Dr. Moeller joined DeKalb CUSD 428 in 2009 as the principal of DeKalb High School. While serving in this position he worked on the construction of, and opened, the new DeKalb High School in the fall of 2011. Before assuming his current position, Dr. Moeller was the assistant superintendent for curriculum and student services in DeKalb. He holds a Ph.D. degree in educational organization and leadership from the University of Illinois at Urbana-Champaign.

Now in her 19th year as an educator, Dr. Erika Schlichter is beginning her second year as the chief academic officer for Huntley Community School District 158, a large unit district in McHenry County. In this role she collaborates to provide leadership in all aspects of teaching and learning for the district. She comes to this position having served in curriculum leadership, human resources leadership, high school building administration, and high school teaching roles in several large unit districts in the greater Chicago area.

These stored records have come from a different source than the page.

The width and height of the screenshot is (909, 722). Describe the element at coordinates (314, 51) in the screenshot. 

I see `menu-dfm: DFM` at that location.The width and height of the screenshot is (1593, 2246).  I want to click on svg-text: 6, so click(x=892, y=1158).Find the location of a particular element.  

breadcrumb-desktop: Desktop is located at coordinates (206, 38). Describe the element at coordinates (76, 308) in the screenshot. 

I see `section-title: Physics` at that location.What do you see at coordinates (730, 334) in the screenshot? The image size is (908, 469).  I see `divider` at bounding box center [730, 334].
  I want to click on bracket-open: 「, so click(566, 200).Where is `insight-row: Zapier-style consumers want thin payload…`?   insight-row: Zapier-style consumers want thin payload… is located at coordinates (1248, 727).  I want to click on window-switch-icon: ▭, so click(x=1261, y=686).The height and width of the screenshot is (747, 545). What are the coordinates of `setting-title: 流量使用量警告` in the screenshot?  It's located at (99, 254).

Dr. Schlichter is a graduate of NIU and the University of Wisconsin-Madison. After receiving a B.A. degree in history and Spanish from UW-Madison, she went on to a career in education and simultaneously pursued graduate work at NIU. She holds multiple degrees from NIU, including an M.S.Ed. degree in curriculum and instruction-secondary education, an M.S.Ed. degree in education administration, and an Ed.D. degree in education administration.